Uganda AIDS Orphan Children Foundation
- Abbreviation: UAOCF
- Formation: 2003
- Type: Non-Profit Organization 501(c)(3)
- Headquarters: Los Angeles
- Region served: Uganda
- Budget: $140,000 USD+
- Staff: 20
- Website: www.uaocf.org

= Uganda AIDS Orphan Children Foundation =

The Uganda AIDS Orphan Children Foundation (UAOCF) is a non-profit charity that helps vulnerable children and those orphaned by AIDS in Uganda. UAOCF received 501 (c) (3) charity status in 2003; subsequently, the Internal Revenue Service granted permanent public charity status in 2006.
The foundation's mission is to provide support to orphans in foster homes and to support Hope House, the Kabale Diocese residential facility/technical school for orphans.
As of April 2009, UAOCF supports over 50 children at Hope House and over 350 all together.

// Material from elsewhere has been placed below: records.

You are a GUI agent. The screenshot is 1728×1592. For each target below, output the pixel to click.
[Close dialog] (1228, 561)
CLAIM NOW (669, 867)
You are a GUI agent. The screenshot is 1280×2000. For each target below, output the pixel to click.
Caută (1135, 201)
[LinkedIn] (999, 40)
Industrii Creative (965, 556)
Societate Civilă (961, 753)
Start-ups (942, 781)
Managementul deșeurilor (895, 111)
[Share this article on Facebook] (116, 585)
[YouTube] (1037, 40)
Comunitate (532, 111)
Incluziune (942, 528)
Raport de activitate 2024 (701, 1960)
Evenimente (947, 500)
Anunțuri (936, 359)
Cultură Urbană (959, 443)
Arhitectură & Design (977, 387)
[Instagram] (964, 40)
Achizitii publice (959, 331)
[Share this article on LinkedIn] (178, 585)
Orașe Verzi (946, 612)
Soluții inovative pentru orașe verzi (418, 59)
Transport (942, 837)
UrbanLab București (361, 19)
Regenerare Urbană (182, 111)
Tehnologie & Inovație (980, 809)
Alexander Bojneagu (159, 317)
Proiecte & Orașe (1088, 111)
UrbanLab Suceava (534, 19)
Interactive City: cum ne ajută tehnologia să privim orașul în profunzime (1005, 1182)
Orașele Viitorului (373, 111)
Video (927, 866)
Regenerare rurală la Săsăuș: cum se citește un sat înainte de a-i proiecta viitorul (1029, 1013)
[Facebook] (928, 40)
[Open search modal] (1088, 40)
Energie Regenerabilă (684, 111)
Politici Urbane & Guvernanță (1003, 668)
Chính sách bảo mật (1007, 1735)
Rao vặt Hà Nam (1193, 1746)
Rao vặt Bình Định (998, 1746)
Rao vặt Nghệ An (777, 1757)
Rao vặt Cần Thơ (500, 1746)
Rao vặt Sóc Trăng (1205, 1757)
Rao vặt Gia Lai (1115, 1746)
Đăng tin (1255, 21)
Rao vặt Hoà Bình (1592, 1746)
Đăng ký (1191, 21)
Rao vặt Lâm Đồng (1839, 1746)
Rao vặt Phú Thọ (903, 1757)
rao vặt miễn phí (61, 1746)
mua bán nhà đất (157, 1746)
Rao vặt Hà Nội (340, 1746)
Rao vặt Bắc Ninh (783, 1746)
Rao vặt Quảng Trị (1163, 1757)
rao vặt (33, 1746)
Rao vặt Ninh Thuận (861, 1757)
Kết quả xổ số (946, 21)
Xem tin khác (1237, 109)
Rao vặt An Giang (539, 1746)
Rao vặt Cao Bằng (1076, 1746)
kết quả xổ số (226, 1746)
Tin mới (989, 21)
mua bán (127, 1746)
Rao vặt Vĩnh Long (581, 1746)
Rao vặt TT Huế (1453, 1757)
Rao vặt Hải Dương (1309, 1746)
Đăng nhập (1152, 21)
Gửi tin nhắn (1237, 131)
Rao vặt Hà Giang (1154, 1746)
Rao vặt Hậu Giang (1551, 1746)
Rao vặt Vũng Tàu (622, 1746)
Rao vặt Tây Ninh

Based in Los Angeles, California
and with operations in four Ugandan districts: Kabale, Rukungiri, Kisoro and Kanungu, UAOCF was formed in 2004 in response to the far-reaching repercussions of the AIDS epidemic. The Sub-Saharan African nation has more than 2.3 million children orphaned due to AIDS-related deaths. With a total population of more than 30 million, Uganda has the highest proportion of AIDS orphans of any country in the world. The organization is dedicated to draw attention to the plight of these orphans.

==History==
Uganda has been greatly impacted by the devastation of HIV/AIDS. Recent statistics from the World Health Organization show that AIDS has left a long-lasting effect on Uganda’s population, most notably children and families. As a result, AIDS has caused over 2 million children of Uganda to have been orphaned since the epidemic began – losing one or both parents to AIDS.

==Proceeds==
Uganda AIDS Orphan Children Foundation provides care, support and education through the following targeted programs:
- Foster Home Children / Adopt-An-Orphan – Provides care, support and education through High School for AIDS-orphaned children in foster homes.
- Special Education Support Fund – Supports post-secondary school education for gifted children graduating from the Foster Home Care Program.
- Hope House Orphanage / Vocational School – Hope House is a residential and technical school for children who have no one to support them.
- Hope House Development Fund – Provides for expansion of “Hope House” residential and vocational training facilities according to its master plan.
- Orphan’s Extraordinary Medical Care Fund – Provides additional support to children who require out-of-the-ordinary medical care, especially those who have AIDS.
- UAOCF General Support Fund – 100% of the money donated to the Orphan Support Funds and Hope House Funds go directly to the needs of children; the General Support Fund provides for administrative expenses in Los Angeles and Uganda.

==Goals==
The UAOCF aims to provide assistance to orphaned and vulnerable children in rural southwestern Uganda by:
- Supporting a home for orphaned and vulnerable children
  - The project Hope House seeks to initially house and train 20 students (ages 13 to 17), with plans to increase this number annually. This long-term commitment eventually will house 65 children and will include a polytechnic institution to prepare the children to provide for themselves.
- Supporting orphans and vulnerable children in individual foster homes
  - We have met out initial goal to support 200 children (ages 4 to 17) from the four districts in the Kabale diocese, and we plan to increase the number of children by at least 50 each year.